The term death in custody is of English origin and refers to the deaths of people during a direct or indirect interaction with security forces or when they are in a situation of deprivation of liberty, whether criminal or civil).1 Although, in some cases, this occurs due to natural causes, death can also be unlawful or the result of ill-treatment or inadequate detention conditions (International Committee of the Red Cross, 2020).2
Deaths in custody therefore represent a significant challenge for the institutions responsible for the supervision and care of individuals under their jurisdiction. They are not limited only to deaths in prisons but also include deaths in residential centres, detention centres and other similar facilities.1
Recognising and addressing this problem is vital to ensure accountability and improve the living conditions of those in custody, because these deaths can violate fundamental rights of the individual, generating great media and social impact. Their circumstances affect both the family of the deceased person and the social perception of justice as well as the dignity and prestige of public officials and institutions.3
Particularly relevant are the situations in which elderly and/or disabled people, considered to be particularly vulnerable groups, are in psychiatric or mental health centres, or social-health and residential centres, because they depend on the staff for their care and well-being. There may be situations in which restraint is carried out by mechanical and/or pharmacological means, which may lead to death at that time and, therefore, a death in custody, as highlighted by Instruction 1/2022, of January 19, of the Attorney General's Office.4,5 The existence of medical care and care control protocols would be necessary to prevent negligence and ensure that people in these situations receive the necessary and appropriate care for their situation.
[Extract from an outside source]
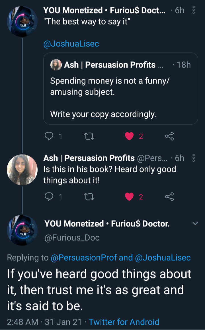Reply to the top quote tweet
Screen dimensions: 205x330
click(x=50, y=137)
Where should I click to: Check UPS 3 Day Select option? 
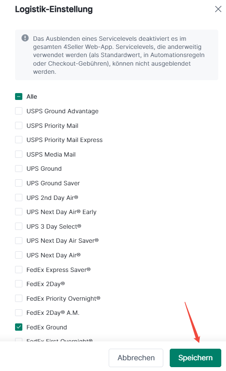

Of deaths in custody, deaths in prison are a particular area of concern due to their potentially preventable nature. According to data collected by the General Secretariat of Penitentiary Institutions of the Ministry of the Interior, which refer to all penitentiary establishments in Spain, except those located in the Autonomous Communities (AC) of Catalonia and the Basque Country, violent deaths accounted for 41.5% of the total deaths recorded in Spanish penitentiary centres in 2021.6–8
Most of these deaths are due to suicide and to adverse reactions to psychoactive substances. Factors that contribute to their occurrence include the lack of access to adequate medical care in a group with mental health problems, with the latter including most frequently substance-related disorders, and also mood disorders and psychotic disorders.9
Prison health status plays a crucial role in preventing deaths in custody. Deficiencies in access to medical services, adequate treatment for the pathologies described and health resources in general may be behind the high percentage of violent deaths in prisons and may even increase deaths from other types of potentially treatable and preventable diseases. It is essential that prisons have qualified medical personnel and sufficient resources to care for the prison population.10
As we have seen, most deaths in custody are deaths subject to forensic investigation, as required by the Criminal Procedure Act, because many are clearly violent deaths, such as deaths by suicide. However, in other cases, the deaths are susceptible to investigation due to the possible responsibility of the institutions or agents involved and become deaths suspected of criminality.11,12
Investigation is complex and requires that the forensic doctor be familiar with the standardised, and internationally recognised and accepted procedures so as to meticulously establish the cause and mechanism of death, together with the circumstances in which death occurred. When this has been fulfilled, the correct interpretations and considerations may be made.1
Furthermore, for statistical purposes, the Institutes of Legal Medicine and Forensic Sciences (IMLC for its initials in Spanish) record deaths with judicial intervention.13,14 Despite these records, it is difficult to carry out a general systematic search on deaths that occur in custody, as reflected by the National Institute of Toxicology and Forensic Sciences, and it is therefore advisable to modify the procedure for recording this type of death, in order to have reliable statistical data.8,15
In the specific case of deaths in prison, contact should be maintained between the pathology services of the IMLCF and the commissions created in penitentiary centres for the analysis of suicides. Contact should also be maintained for all deaths with judicial intervention that occur in said centres, and forensic doctors should be incorporated into the prison mortality commissions. Knowledge and monitoring of the process means that, on the one hand, medical records may be effectively closed, and, on the other hand, the processes and causes of deaths that occurred in prison may be evaluated in order to carry out preventive actions based on the results.1
In conclusion, addressing the problem of deaths in custody requires a comprehensive approach that includes improvements in medical care, the implementation of rehabilitation programmes, and the establishment of strict protocols for care and follow-up. The responsibility of the institutions in charge of the custody of individuals is to ensure their well-being and prevent avoidable deaths. Only through a firm commitment and the adoption of effective measures can the quality of life of those in custody be improved and tragedies minimised.